68 Mo. App. 238 | Mo. Ct. App. | 1897
Defendant is a farmer owning a tract of land- of one hundred and forty acres in St. Charles county, Missouri. He wrote a description of his farm and improvements in a book kept by plaintiff, who is a real estate agent, concluding as follows: “Incumbrance $2,400, at six per cent, runs three years. I agree to pay five per cent for selling.” On the twelfth of July, 1894, plaintiff prepared a contract, which was signed by defendant and a Miss Simpson, stipulating that defendant should furnish a warranty deed for said farm to Miss Simpson, whereupon she would pay to him $5,600 cash.

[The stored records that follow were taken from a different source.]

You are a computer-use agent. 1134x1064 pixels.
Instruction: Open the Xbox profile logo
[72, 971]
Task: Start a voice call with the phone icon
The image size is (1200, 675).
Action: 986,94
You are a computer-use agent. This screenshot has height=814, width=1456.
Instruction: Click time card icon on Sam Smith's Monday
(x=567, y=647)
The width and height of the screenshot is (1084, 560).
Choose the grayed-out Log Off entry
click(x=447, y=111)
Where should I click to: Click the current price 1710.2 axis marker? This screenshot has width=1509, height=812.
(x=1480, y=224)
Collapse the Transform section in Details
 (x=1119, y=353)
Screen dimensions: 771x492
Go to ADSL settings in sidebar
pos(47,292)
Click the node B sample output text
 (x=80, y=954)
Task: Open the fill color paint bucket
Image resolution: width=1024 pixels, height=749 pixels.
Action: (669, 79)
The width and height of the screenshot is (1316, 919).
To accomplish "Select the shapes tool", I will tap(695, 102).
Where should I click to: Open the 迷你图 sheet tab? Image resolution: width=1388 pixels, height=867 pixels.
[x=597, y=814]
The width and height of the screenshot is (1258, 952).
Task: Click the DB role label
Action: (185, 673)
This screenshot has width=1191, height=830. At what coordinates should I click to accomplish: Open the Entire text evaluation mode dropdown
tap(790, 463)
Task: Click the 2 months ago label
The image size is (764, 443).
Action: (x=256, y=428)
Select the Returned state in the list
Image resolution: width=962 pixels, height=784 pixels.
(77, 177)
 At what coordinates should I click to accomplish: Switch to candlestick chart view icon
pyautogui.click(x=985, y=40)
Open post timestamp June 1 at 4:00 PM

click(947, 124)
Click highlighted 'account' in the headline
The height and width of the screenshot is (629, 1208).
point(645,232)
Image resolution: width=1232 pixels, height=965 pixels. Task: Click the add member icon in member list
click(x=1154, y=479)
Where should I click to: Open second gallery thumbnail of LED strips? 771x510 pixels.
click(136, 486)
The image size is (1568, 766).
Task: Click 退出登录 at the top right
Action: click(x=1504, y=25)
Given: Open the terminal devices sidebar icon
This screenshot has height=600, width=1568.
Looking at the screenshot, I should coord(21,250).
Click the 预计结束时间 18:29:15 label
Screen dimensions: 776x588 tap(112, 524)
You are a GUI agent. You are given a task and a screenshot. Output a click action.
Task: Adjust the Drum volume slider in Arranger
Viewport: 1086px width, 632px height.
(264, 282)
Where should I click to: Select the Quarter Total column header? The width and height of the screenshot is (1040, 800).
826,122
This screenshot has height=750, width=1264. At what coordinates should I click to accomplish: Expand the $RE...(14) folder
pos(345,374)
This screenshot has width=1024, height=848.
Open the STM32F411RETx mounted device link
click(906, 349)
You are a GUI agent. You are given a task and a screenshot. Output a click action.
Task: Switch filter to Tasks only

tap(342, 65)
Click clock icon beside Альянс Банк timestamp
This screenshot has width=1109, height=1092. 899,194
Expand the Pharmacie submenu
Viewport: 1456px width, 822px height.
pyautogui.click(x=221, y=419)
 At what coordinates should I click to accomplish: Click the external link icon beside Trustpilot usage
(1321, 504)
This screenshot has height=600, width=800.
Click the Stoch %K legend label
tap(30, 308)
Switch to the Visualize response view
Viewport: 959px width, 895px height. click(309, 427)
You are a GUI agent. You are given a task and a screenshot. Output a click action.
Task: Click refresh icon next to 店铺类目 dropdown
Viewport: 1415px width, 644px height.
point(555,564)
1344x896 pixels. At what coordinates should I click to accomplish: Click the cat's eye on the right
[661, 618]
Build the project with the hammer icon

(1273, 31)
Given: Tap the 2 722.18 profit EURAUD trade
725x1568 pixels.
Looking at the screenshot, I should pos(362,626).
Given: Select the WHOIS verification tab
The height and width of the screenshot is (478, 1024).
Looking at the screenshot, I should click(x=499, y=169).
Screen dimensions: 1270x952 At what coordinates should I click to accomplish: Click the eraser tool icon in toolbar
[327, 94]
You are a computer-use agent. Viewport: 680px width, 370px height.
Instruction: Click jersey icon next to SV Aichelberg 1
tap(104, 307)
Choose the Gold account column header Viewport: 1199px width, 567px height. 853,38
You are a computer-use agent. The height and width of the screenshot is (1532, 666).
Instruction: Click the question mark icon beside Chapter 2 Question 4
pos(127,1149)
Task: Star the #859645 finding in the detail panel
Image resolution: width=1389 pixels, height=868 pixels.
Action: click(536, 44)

Defendant testified that he was informed by plaintiff, before this contract was signed, that it contained a provision making the proposed sale subject to the mortgage on his farm, and that it provided for the sale of one hundred and forty acres, more or less, so as to cover a defect in the title to four acres; that owing to his deafness he could not hear the contract when plaintiff read it over, but signed it upon plaintiff’s representations as'to its contents; that plaintiff refused to allow the defendant to take the contract for examination. The sale proposed by this contract was not completed, owing to defendant’s inability to remove the incumbrance and protect the title to four acres of the land. There was evidence tending to show that plaintiff knew the sale was to be made subject to the mortgage. He denied that defendant told him of the defective title as to the four acres before the agreement for the sale had been drawn. Pending the negotiation for completing the executory agreement of July 12, 1894, defendant received a letter from plaintiff dated July 26, 1894, which was written to get defendant to agree to pay plaintiff an excess of $100 over the amount of commissions at five per cent. This letter contained the following passage referring to the defect of title as' to the four acres:
*241 “I wrote Mr. Breaker asking him if the title to the four acres could be fixed up so it would stand - fire, but he don’t seem to answer. One thing certain, if it is not all straight, the man they send up will get on to it. I suppose you know, and if you think it will not show up good, if it will not, how would it be to see the old woman and find if she would as soon drop the four acres, and we take it back at $40 per acre? I would get Miss Taylor to work this. You sign the agreement I sent you and get the letter to me to-morrow, so I can be able to meet with them Saturday. I am satisfied Nichols will bust it up if he can, so we must be fixed for him. Let me know fully in letter to-morrow what you think about the title to the four acres, as I suppose Mr. Breaker knows.
Yours truly,
“S. W. Culp.”
This suit was begun before a justice to recover commissions for the sale of defendant’s farm at the price of $5,600, or $280. The justice rendered judgment for defendant. Upon plaintiff’s appeal to the circuit court, judgment was again given for defendant, from which plaintiff appealed to this court.
Finding no reversible error in the judgment, it will be affirmed.